**REQUIRED ACTION**
Both the line with "Acceso a Internet. (30, 339)" and the line with "Cómo instalar Nextcloud" in the records below must appear in the output, along with every line between them, exactly and with nothing added.
[Opening EXTRACTED RECORDS section]
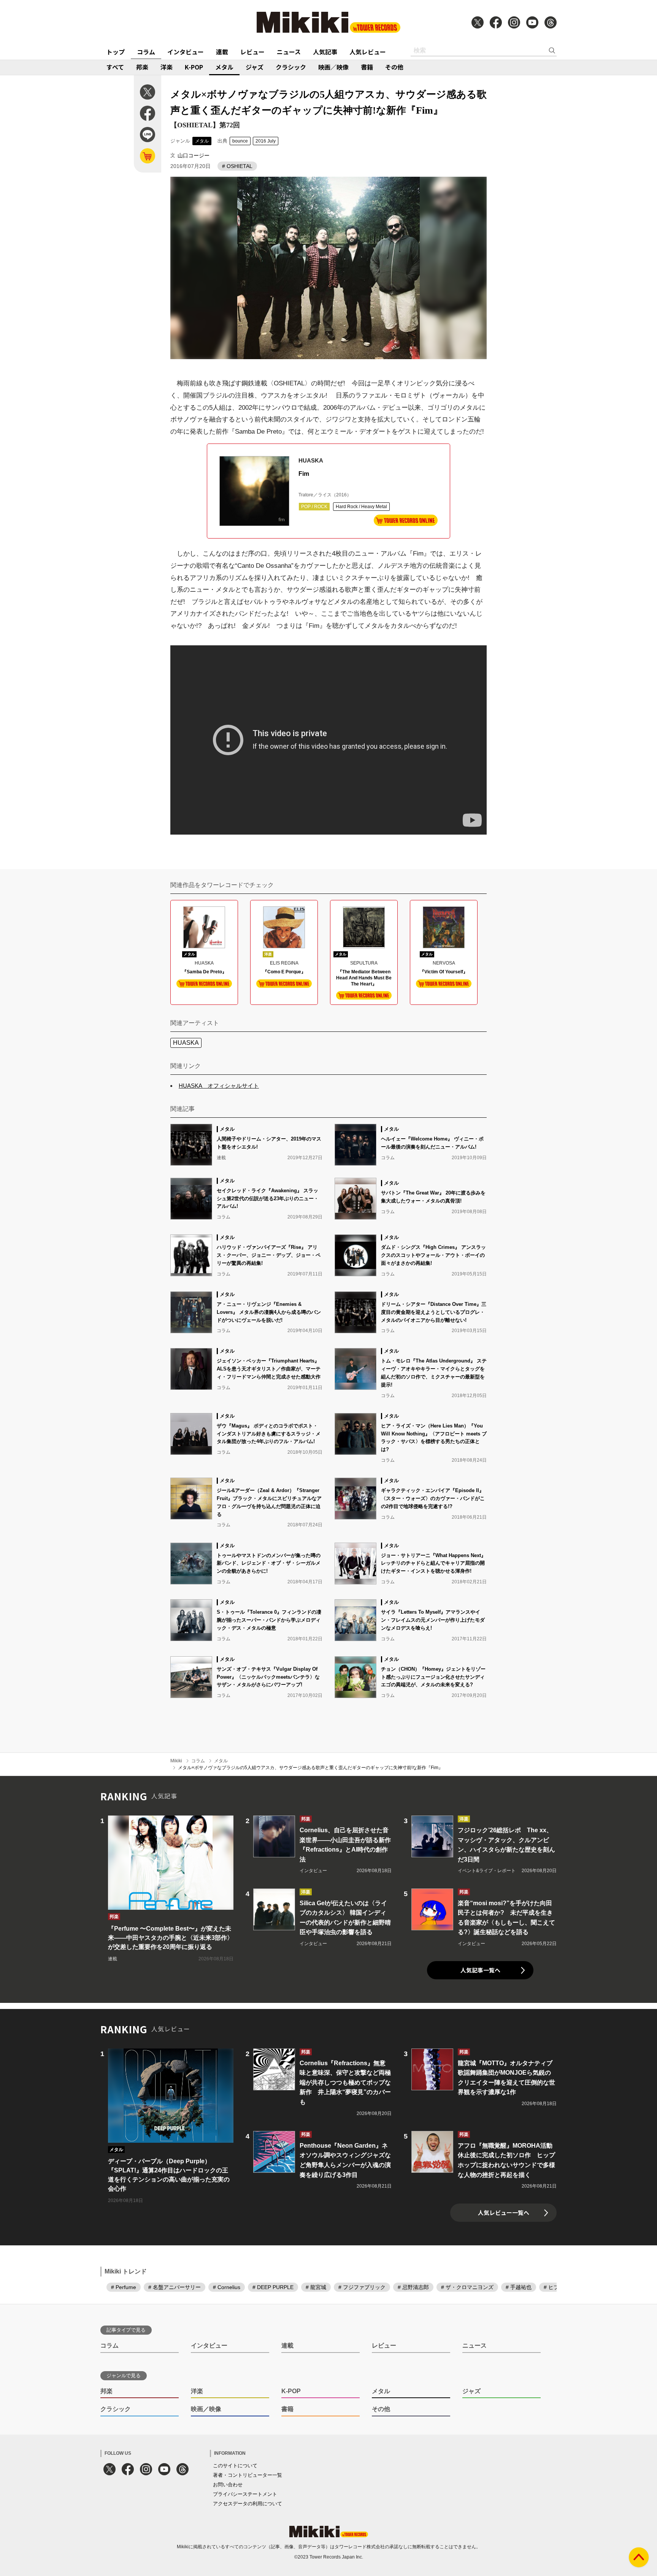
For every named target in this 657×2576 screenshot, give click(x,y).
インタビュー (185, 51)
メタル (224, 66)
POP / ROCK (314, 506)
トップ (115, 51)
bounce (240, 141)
[Closing EXTRACTED RECORDS section]
[Opening EXTRACTED RECORDS section]
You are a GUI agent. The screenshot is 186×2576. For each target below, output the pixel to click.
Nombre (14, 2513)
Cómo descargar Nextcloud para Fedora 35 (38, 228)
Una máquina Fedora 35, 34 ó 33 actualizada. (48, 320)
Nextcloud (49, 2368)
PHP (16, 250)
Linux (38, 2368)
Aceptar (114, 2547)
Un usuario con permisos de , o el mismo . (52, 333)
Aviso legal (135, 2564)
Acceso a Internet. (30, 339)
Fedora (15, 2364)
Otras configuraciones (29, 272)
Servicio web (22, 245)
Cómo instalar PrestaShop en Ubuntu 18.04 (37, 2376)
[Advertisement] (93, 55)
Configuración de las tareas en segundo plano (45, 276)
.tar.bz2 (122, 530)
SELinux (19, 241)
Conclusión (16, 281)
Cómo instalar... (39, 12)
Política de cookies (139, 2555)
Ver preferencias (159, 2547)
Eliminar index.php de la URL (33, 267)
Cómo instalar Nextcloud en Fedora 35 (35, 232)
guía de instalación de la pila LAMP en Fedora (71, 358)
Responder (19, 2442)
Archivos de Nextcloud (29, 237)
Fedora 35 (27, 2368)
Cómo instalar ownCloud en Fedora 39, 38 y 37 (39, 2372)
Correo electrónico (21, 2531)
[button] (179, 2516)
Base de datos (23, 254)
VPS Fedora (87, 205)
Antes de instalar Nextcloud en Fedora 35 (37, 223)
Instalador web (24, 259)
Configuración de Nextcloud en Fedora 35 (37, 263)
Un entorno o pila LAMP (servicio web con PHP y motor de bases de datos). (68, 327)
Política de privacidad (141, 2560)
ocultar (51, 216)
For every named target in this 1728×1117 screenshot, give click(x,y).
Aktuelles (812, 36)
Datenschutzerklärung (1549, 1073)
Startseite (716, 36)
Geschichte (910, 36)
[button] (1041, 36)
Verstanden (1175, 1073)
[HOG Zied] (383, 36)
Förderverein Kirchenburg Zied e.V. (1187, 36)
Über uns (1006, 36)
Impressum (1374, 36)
[Closing EXTRACTED RECORDS section]
**ANSWER TO THIS PROBLEM**
Acceso a Internet. (30, 339)
Fedora (15, 2364)
Otras configuraciones (29, 272)
Servicio web (22, 245)
Cómo instalar PrestaShop en Ubuntu 18.04 (37, 2376)
[Advertisement] (93, 55)
Configuración de las tareas en segundo plano (45, 276)
.tar.bz2 (122, 530)
SELinux (19, 241)
Conclusión (16, 281)
Cómo instalar... (39, 12)
Política de cookies (139, 2555)
Ver preferencias (159, 2547)
Eliminar index.php de la URL (33, 267)
Cómo instalar Nextcloud en Fedora 35 (35, 232)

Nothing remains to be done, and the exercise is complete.